Taken at face value, some of the evidence from controlled experiments is
conclusive. But we have to allow for fraud and the 'file-drawer' effect.
Take the first of these. Even many 'normal' scientists have cheated, as
recorded by Alexander Kohn in "False Prophets: Fraud and Error in Science
and Medicine" (Barnes and Noble 1986). To that collection may be added
the psychologists who lie to their subjects and call the lying 'experimental
dissimulation'.
Parapsychologuists and psychics have more incentive to cheat because, if
their research results are uninteresting, they have less opportunity to
turn to teaching. Unconscious cheating, wishful thinking (which is universal),
unsound experimental design and analysis, and seeing what we expect are
further pitfalls. The statistician M. G. Kendall once described the phenomenon
of seeing what one expects as "one of the deadliest forms of bias in
psychology". He was referring to an experiment in which an observer
of a reliable random number generator had a tendency to write down too many
even numbers.
Potentially the most important evidence in Radin's book is the chapter on
meta-analysis, which is also emphasized in the introduction--and it is here
that the 'file drawer' effect comes into play.
Meta-analysis is the combination of results from many experiments. A problem
in meta-analysis, and in statistics generally, is how to allow for the researches
that remain unpublished and unknown because their P values did not reach
a conventional significance level such as 0.05. I do not know who coined
the name 'file drawer' effect for this problem. This effect drags down the
statistical significance of published work. Radin claims that "parapsychologists
were among the first to become sensitive to this problem"-=-although
he does not say when--and he mentions that "in 1975 the Parapsychological
Association's officers adopted a policy opposing the selective reporting
of positive outcomes". The problem was known to statisticians by 1958.
Consider the following typical example. Radin points out that there were
186 publications on ESP card tests worldwide from 1882 to 1939. "The
combined results of this four-million trial database [taken at face value],"
he says, "translate into tremendous odds against chance--more than
a billion trillion to one." (A 'trial' is the guess of one card) He
means that the P value is about 10^-21--he is not writing only for the scientific
establishment. This P value corresponds to a bulge above 'chance' expectation
of 9.5 sigma, where sigma is the standard deviation. (I call that a 'sigmage'
of 9.5.)

DATA FOR ANALYSIS:
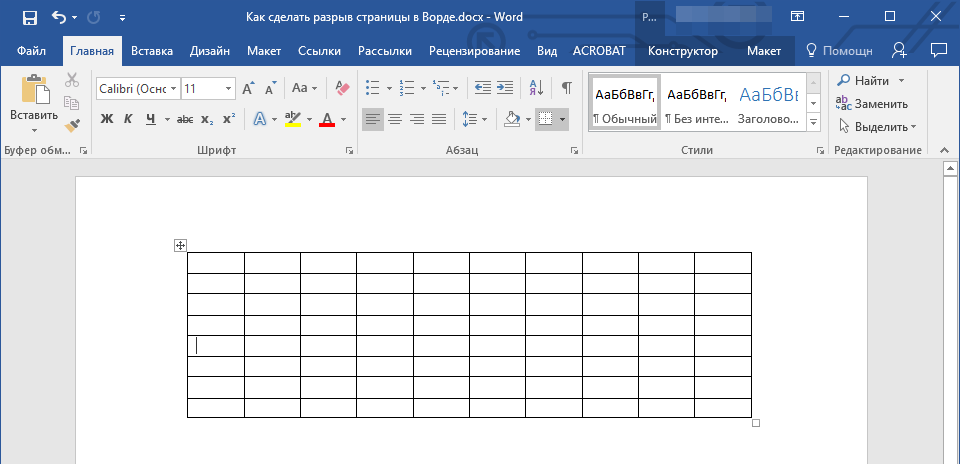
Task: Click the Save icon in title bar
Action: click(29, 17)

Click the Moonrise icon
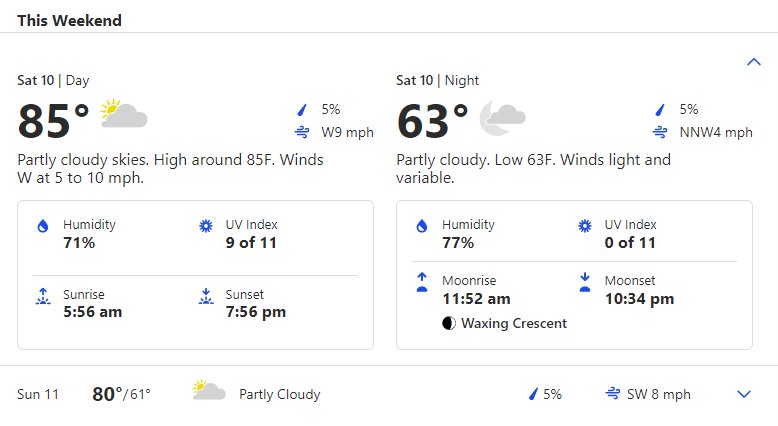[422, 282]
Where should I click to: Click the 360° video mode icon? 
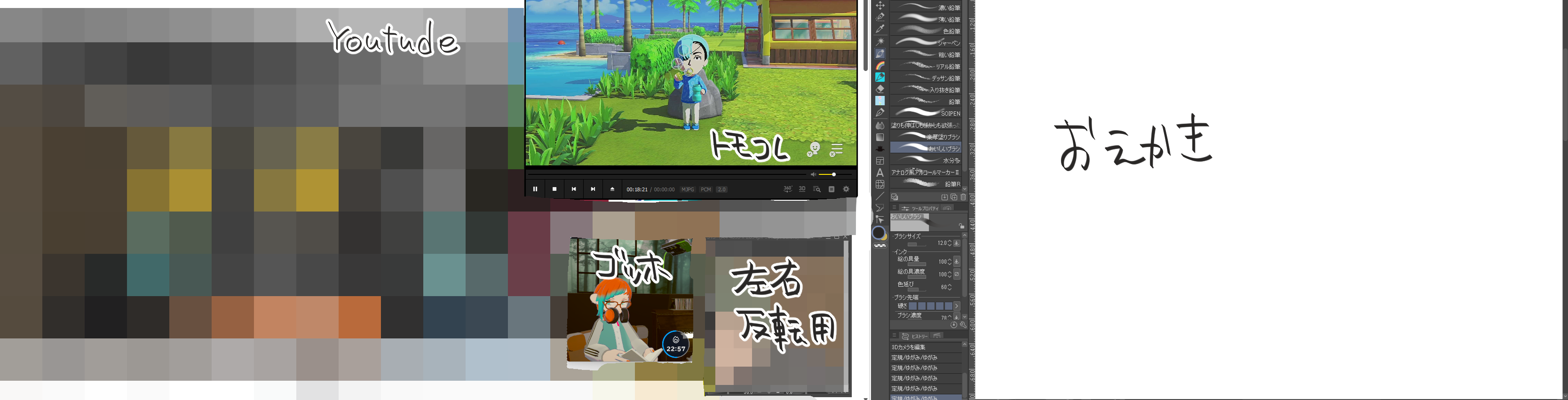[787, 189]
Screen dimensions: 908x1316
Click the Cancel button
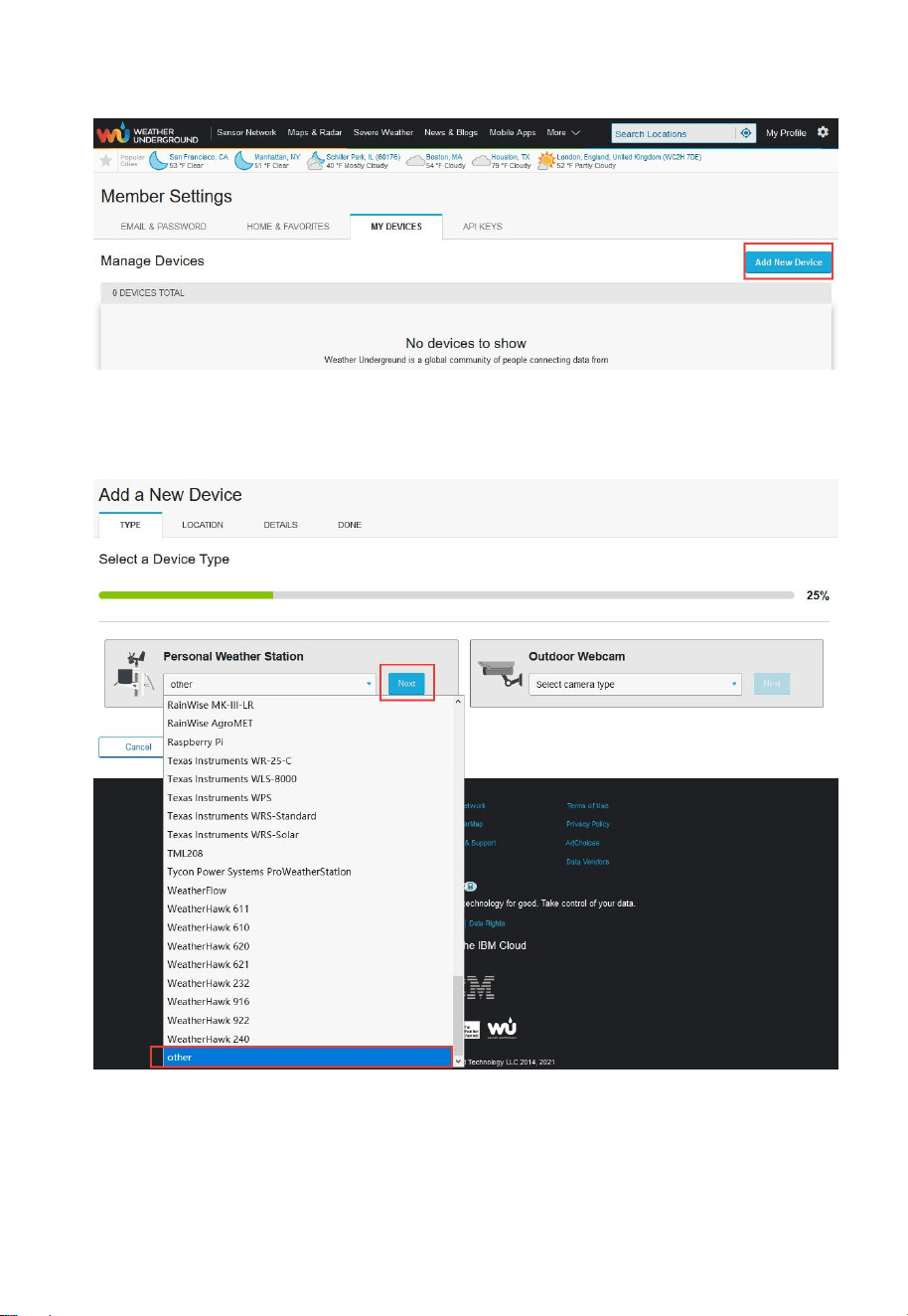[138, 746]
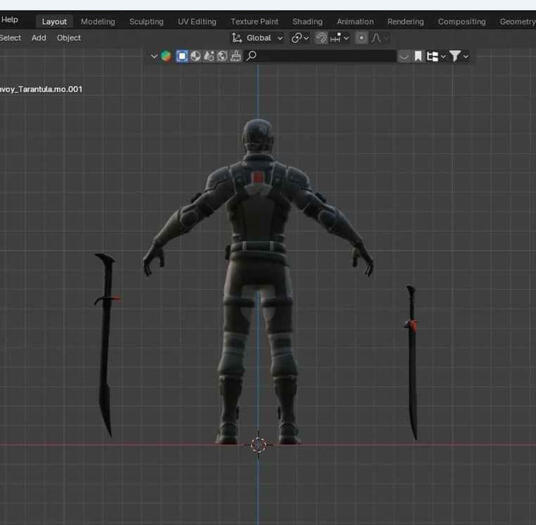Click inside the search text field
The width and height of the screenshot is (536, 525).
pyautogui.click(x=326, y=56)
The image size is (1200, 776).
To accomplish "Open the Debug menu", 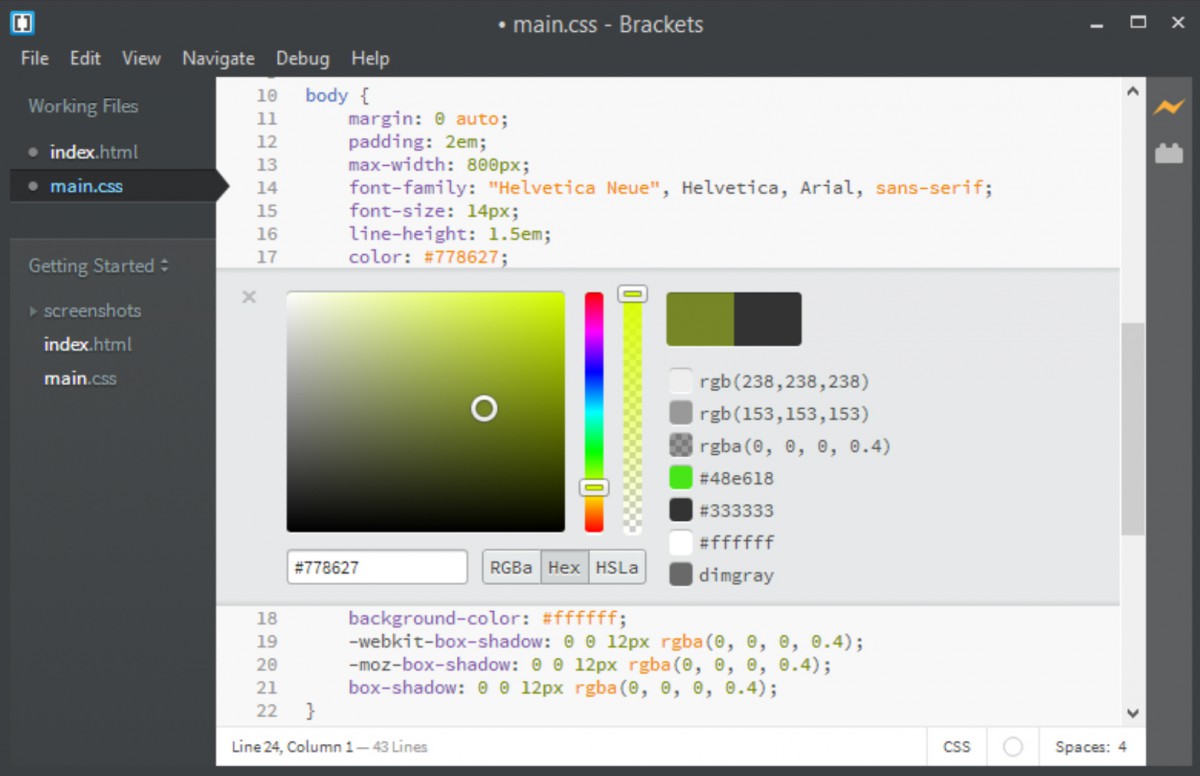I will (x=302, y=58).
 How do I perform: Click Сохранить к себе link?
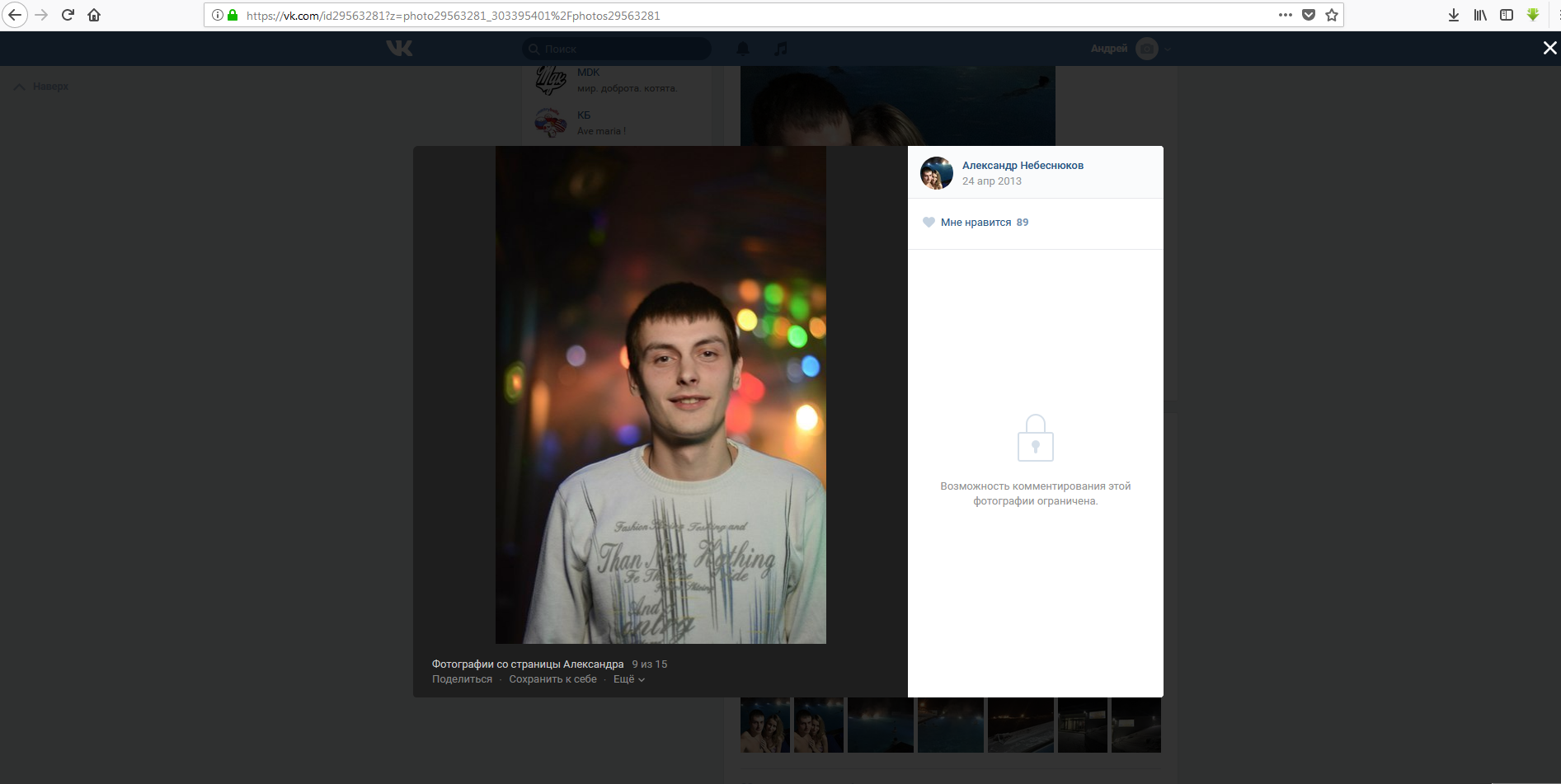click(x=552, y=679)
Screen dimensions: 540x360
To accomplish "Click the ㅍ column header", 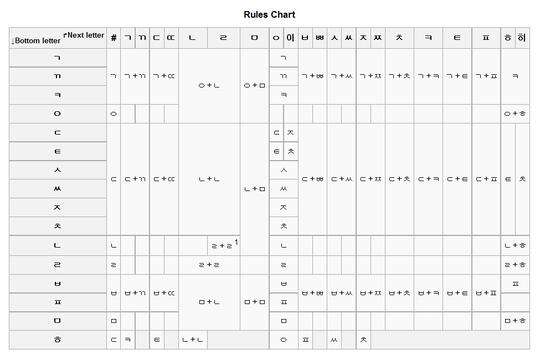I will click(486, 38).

USING THE INFORMATION:
1/ In the passage on parapsychology evidence, list each of the "further pitfalls" named after deliberate cheating.
2/ Answer these from the passage on parapsychology evidence:
(a) Who recorded cheating by 'normal' scientists, and in which book?
(b) By what year was the 'file drawer' problem known to statisticians?
(c) How many publications on ESP card tests appeared worldwide from 1882 to 1939?
3/ Continue the passage on parapsychology evidence and Radin's meta-analysis, starting after its final sentence.

ANSWERS BY ITEM NUMBER:
1/ Unconscious cheating, wishful thinking, unsound experimental design and analysis, and seeing what we expect.

2/
(a) Alexander Kohn, in "False Prophets: Fraud and Error in Science and Medicine."
(b) 1958.
(c) 186.

3/
Apart from the possibility of conscious and unconscious fraud and wishful
thinking in some fraction of the publications, Radin claims, with no explanation,
that, in order to "nullify" the statistical significance, the
file drawer would have to contain "more than 3,300 unpublished, unsuccessful
reports for each published report". That number 3,300 is a gross overestimate.
It should be reduced at least to about 15 (or even to 8).
The expected sigmage in the file drawer, under the null hypothesis, would
be slightly negative but I will call it zero. If these results were combined
with the published work, the total sample size would be multiplied by 16,
thus becoming 64 million individual guesses. Given the null hypothesis ('chance'),
the bulge would be unaffected so the sigmage would be divided by sqrt (16
) = 4 and would become 9.5/4 = 2.4 with a P value of about 1/100.
Because the number of individual guesses is so large, this P value appreciably
SUPPORTS the null hypothesis (no ESP). This is because a Bayes factor (the
factor by which the odds of a hypothesis are multiplied in light of the
observations), corresponding to a fixed P value, is roughly proportional
to 1/ sqrt (N), where N is the sample size. So Radin's method for evaluating
the file-drawer effect, whatever that method may be, must be misguided.
This conclusion largely undermines Radin's meta-analysis which is central
to his case for ESP.
Nevertheless, Radin's book is well written and provides a good summary of
the arguments supporting the existence of ESP, with about 600 references.
It is less good on the counter-arguments. Readers should also consult "ESP
and Parapsychology: A Critical Evaluation by C. E. M. Hansel (Buffalo 1980)
where much fraudulent work is exposed. Radin quotes Hansel as saying that
three P values, each of 0.01, amount to one of 10^-6, and that he (Radin)
would find that convincing. But the product of independent P values is not
a P value. The product has to be transformed by a method due to R. A. Fisher.
Both Hansel and Radin have overlooked this. In the present example, the
composite P value is 1/9000 not 1/1,000,000.
I am not a skeptic by definition. There is one type of evidence that could
convince me if it were successful. Guesses, by psychics, of the parities
(even or odd) of future cricket scores could be published on the World Wide
Web. The actual scores and parities could be published (later) in large
print to help the precognizing of the psychics and to help their evaluation.
This procedure would rule out the possibiity of undetectable fraud.